CLEC Adds 2.7k Internet and VoIP Customers in CA, NV

Stockton, California-based CLEC Utility Telephone announced on October 28, 2011 that it has entered into an agreement to acquire Reno, NV-based Internet and VoIP service provider, Great Basin Internet Services, Inc (GBIS). The deal is expected to close within the next sixty days. Financial terms of the agreement have not been disclosed. This is not the first time GBIS and Utility have sat together and hashed out an agreement on a deal; just a year ago, Utility acquired WPTI Telecom from Great Basin.

Utility Telephone was founded in 1996 by Jason Mills, who chose to focus exclusively on providing telecommunications services to small and medium sized businesses. Currently, Utility serves SMB customers all across California and in Northern Nevada with basic voice, VoIP, data, Internet and managed IP services.

GBIS provides similar SMB centric services in and around Utility’s footprint in Northern Nevada and Eastern California, making it a logical acquisition target. At the time Great Basin was founded in 1994, Reno, Nevada was void of ISPs and founder Bruce Robertson, seeking his own web access, decided to start a company that would provide Internet connectivity. Great Basin started out providing DSL to customers, and eventually expanded into web hosting and web design in 1997. Today GBIS serves approximately 2,700 wireless broadband, DSL, VoIP and collocation customers in Nevada and California that Utility Telephone will inherit.

Unlike Utility’s customer mix, residential subscribers represent a sizable portion of GBIS’ client base; this led to some financial difficulties for the ISP in 2008. The company acquired WPTI Telecom and Broadband in February 2008, gaining CLEC status and a landline voice offering. At the time of the WPTI acquisition, AT&T and Charter began to steal residential Internet subs in GBIS’ markets. Its revenue streams began to dry up, and GBIS was forced to file for bankruptcy protection in August 2008.

As part of its Chapter 11 reorganization plan, GBIS began to target more SMB customers, suiting Utility’s business model well. In 2009, GBIS opened a new data center in an attempt to attract more business clients seeking co-location services. And the company then sold off WPTI Telecom to Utility Telephone in September 2010 in an effort to raise cash, although financial terms of the deal were not disclosed. After nearly three years working to get back on track financially, Robertson decided selling GBIS to Utility was in the best interest of the company and its customers.

Utility’s acquisitions of both WPTI and GBIS represent significant expansions into Nevada for the CLEC.  In Douglas County, a market it expanded into with its WPTI purchase, Utility is competing with Frontier for business customers. Both LECs are new to the area as Frontier (NYSE:FTR) acquired the landlines in Douglas County from Verizon (NYSE:VZ) in 2010. The GBIS purchase deepens Utility’s penetration in Reno and Carson City. 

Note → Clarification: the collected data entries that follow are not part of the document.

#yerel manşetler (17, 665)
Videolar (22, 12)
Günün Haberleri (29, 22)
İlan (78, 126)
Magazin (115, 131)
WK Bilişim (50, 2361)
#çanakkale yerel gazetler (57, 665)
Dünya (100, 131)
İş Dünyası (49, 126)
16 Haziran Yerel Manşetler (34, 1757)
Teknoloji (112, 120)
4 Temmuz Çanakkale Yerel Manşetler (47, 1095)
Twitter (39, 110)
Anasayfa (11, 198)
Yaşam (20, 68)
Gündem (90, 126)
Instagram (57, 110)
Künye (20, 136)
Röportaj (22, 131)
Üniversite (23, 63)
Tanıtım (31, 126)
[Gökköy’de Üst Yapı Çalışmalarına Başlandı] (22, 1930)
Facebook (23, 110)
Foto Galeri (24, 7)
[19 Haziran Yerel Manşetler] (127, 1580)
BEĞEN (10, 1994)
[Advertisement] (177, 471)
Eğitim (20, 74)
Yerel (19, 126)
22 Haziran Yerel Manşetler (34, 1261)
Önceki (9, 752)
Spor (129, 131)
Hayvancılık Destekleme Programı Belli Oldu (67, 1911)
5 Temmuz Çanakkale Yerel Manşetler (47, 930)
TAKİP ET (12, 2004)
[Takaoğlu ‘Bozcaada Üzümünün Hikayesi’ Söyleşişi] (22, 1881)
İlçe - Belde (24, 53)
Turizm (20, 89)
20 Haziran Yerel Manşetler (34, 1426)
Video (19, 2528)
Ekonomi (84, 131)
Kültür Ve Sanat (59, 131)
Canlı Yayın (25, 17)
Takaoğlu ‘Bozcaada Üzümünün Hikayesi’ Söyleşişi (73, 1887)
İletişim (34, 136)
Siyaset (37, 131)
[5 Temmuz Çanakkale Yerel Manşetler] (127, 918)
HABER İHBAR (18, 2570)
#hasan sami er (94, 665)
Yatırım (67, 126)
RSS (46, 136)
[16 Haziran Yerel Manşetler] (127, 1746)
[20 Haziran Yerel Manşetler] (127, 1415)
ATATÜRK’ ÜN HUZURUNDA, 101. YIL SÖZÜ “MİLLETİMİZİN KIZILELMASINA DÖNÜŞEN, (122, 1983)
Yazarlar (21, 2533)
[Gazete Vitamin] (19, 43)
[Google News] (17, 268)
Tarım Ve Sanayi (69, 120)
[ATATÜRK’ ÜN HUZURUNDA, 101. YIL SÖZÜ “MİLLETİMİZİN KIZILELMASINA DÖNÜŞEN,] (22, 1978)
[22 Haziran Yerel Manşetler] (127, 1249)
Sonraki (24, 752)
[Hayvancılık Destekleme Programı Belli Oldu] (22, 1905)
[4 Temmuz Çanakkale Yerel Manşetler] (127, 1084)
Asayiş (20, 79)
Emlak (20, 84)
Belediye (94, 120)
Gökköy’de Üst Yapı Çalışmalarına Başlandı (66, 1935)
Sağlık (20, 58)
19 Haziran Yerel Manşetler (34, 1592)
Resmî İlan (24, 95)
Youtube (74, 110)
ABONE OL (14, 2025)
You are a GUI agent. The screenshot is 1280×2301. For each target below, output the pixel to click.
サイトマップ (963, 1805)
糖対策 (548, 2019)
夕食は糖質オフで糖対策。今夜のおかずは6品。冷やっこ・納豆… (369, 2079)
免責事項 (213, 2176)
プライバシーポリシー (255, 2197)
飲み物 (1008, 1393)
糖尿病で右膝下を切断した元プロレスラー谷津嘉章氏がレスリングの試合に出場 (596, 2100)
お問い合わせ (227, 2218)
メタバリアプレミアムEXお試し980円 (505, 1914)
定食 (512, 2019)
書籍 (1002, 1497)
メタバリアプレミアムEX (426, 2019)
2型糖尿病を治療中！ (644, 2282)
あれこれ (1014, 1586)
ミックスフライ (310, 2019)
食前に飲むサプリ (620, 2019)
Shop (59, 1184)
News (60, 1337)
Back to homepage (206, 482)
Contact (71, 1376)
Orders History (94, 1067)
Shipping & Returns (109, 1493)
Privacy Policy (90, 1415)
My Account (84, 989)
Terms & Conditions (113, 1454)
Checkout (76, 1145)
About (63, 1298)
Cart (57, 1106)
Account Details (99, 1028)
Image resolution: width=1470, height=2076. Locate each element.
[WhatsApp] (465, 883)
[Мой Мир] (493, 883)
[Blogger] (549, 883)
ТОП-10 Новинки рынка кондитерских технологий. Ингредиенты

From a revenue perspective, the GBIS acquisition will increase Utility’s top line approximately 25%. According to its bankruptcy filings, Great Basin had $2.3m sales in 2008, $2m in sales in 2009, and according to Hoover’s, the company’s 2010 revenue jumped to $2.5m in 2010. Utility currently generates approximately $10m annually.

With a pair of deals under its belt in the past year, Utility remains active on the M&A front. On November 1st, just two days after announcing its agreement to purchase GBIS, Utility Telephone filed an application with the FCC to acquire a California-based long distance telephone reseller, US Telestar.